=== Task details ===
State the number of lines in the listing below that contain the string "pixels". Give only the number.
══ Provided data ══
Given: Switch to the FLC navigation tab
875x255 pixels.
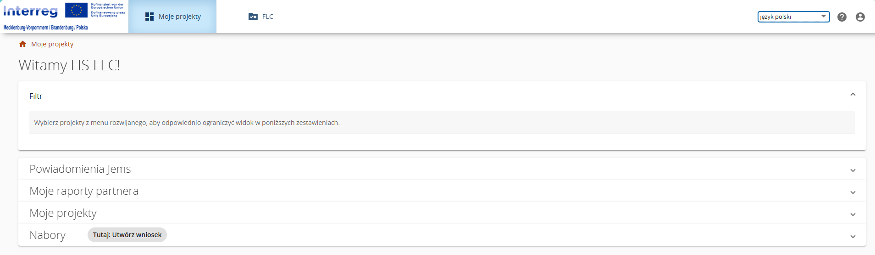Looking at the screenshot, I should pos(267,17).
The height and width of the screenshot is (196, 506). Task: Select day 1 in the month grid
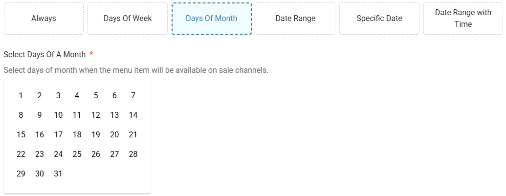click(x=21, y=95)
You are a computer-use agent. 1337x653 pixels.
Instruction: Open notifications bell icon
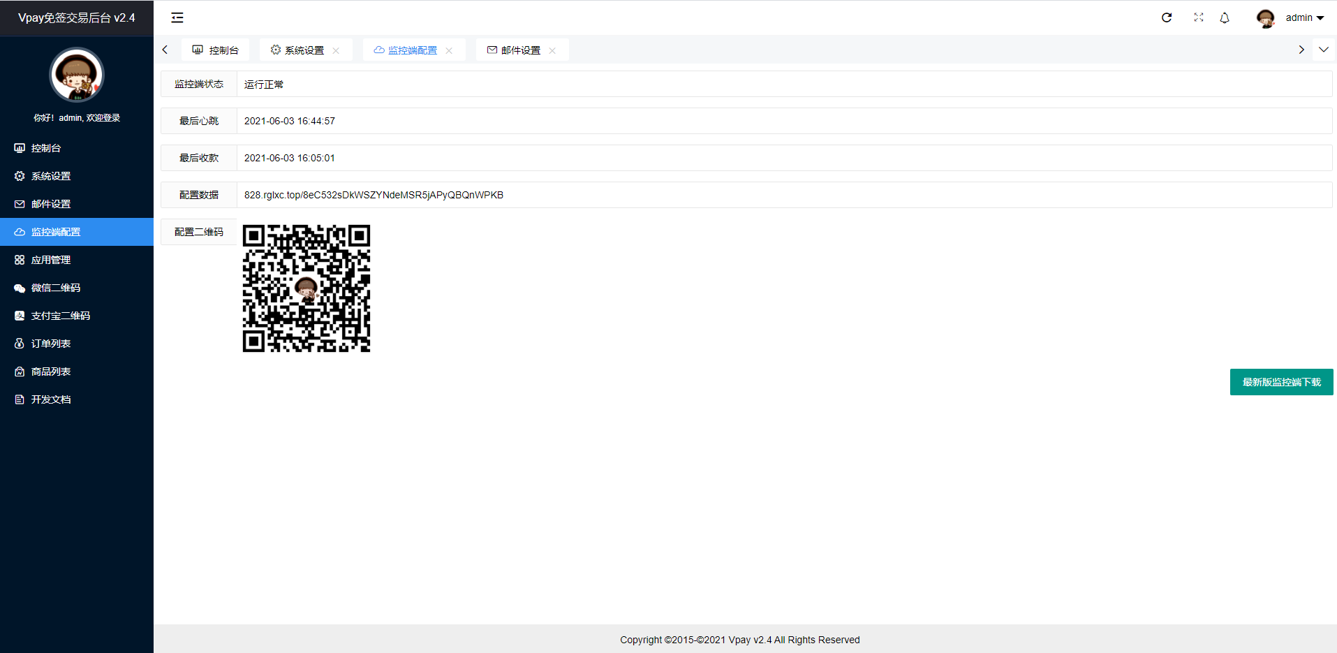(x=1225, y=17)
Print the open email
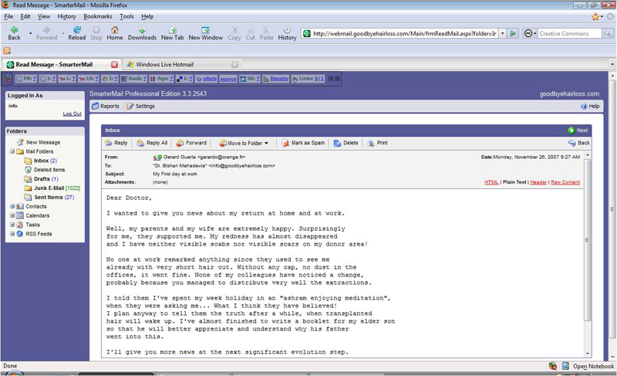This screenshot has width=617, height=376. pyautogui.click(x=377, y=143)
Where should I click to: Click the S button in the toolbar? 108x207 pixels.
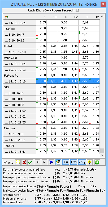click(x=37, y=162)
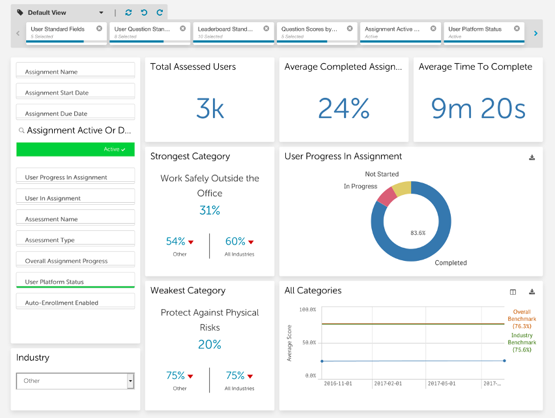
═══
=== Exercise response ===
3